The Fourteenth Chronicle: Letters and Diaries of John Dos Passos, ed. Townsend Ludington, 1973

The collected letters and diaries, collected and edited by American studies scholar Townsend Ludington, reveal the depth of Dos Passos’s friendships, his interests, and his explorations abroad. They provide snapshots of major 20th century books-in-progress, as ideas undergo revision and peer criticism. They convey the author’s ideological journey over the course of the century.

Several common threads exist throughout the correspondence—the search for a form of government that respects human dignity, the search for a literary form relevant to modern concerns, and the difficulty of making a living as a writer.

The richness and variety of international cultures colors the writing. “Food, first & foremost,” writes Dos Passos to friend Rumsey Marvin, “is a splendid subject for letters; next to that literature, reading is useful; then there is always travel—I think we both have the disease.”

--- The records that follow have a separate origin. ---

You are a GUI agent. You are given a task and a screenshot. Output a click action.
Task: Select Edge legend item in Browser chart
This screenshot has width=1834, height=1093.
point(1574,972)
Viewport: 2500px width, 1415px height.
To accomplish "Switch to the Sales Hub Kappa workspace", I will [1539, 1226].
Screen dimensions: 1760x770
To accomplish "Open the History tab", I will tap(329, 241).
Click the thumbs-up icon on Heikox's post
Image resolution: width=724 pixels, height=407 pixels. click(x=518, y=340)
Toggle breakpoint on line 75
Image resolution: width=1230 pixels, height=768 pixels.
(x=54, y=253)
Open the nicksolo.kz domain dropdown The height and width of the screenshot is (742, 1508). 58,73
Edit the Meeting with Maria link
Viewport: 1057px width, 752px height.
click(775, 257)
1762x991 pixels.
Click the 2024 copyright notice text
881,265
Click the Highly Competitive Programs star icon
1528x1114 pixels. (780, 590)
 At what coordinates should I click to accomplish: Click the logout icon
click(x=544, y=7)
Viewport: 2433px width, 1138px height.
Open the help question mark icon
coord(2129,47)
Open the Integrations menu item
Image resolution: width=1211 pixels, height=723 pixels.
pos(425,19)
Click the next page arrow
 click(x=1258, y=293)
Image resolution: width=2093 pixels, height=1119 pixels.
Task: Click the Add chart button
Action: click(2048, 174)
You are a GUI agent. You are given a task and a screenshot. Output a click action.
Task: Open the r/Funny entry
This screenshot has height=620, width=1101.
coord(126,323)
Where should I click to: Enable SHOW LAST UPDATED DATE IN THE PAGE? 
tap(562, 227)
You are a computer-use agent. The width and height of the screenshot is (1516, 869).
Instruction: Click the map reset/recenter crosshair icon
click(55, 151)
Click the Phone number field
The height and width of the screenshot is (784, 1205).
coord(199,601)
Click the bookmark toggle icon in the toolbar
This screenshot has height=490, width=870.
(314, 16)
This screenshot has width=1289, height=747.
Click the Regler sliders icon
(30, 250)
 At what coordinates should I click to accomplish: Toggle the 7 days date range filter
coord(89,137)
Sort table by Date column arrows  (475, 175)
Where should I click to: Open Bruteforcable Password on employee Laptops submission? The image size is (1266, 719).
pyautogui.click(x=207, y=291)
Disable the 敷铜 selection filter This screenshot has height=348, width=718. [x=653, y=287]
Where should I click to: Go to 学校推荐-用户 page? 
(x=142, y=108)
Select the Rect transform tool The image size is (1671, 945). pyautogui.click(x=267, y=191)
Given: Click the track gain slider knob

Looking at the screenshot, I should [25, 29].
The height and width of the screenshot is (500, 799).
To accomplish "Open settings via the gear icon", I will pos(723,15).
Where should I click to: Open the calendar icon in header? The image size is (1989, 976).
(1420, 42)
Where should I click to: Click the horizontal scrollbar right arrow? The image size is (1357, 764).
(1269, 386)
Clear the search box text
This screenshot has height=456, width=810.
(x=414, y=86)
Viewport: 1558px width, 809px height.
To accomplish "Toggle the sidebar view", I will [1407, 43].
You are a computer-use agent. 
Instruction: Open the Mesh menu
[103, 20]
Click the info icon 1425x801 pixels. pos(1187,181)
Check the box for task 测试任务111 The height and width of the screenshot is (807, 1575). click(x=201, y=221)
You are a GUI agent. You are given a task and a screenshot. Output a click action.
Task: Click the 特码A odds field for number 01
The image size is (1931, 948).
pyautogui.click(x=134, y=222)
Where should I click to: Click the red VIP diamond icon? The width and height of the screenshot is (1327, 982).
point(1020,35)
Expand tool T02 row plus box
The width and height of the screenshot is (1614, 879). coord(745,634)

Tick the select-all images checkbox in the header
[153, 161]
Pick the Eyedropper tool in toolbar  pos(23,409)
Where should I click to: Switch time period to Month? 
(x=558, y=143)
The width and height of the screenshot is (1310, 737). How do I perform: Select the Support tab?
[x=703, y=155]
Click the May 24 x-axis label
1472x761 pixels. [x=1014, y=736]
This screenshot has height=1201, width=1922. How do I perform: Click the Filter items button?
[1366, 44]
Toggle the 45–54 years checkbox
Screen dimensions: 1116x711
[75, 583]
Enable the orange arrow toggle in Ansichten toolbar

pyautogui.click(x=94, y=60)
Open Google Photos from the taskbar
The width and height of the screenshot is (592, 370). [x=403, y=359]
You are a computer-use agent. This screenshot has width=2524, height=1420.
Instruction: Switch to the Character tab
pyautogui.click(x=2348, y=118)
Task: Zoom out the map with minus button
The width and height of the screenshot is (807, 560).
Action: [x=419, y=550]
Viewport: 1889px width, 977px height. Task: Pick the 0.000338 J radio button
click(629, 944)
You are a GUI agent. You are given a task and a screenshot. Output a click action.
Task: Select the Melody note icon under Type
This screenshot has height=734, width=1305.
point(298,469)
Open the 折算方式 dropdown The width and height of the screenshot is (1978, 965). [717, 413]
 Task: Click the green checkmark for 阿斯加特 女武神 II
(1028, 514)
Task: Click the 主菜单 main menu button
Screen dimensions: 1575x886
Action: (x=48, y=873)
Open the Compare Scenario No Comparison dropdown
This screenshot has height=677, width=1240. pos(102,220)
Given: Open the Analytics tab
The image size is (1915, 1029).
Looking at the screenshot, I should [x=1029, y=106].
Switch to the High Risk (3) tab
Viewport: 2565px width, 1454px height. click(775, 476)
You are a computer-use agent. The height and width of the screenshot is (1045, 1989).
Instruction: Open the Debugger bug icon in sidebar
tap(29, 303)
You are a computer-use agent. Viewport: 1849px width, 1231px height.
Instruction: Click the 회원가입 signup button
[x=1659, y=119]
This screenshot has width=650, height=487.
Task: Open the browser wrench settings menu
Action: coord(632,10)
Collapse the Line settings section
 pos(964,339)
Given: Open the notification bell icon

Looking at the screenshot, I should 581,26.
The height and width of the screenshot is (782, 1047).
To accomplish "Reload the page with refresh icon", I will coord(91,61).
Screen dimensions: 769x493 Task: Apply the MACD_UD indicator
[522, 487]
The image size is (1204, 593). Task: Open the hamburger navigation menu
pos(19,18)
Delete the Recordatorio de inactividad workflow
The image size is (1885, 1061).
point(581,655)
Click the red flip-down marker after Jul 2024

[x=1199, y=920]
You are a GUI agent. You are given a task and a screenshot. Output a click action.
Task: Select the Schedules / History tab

The letters and diaries document travels across Europe, South America, Africa, and North and Central America. The collection includes letters to a large constellation of friends: Ernest Hemingway, Rumsey Marvin, Dudley Poore, Robert Hillyer, John Howard Lawson, Horsley Gantt, Stewart Mitchell, E.E. Cummings, Edmund Wilson, Malcolm Cowley, Upton Sinclair, and Gerald and Sara Murphy.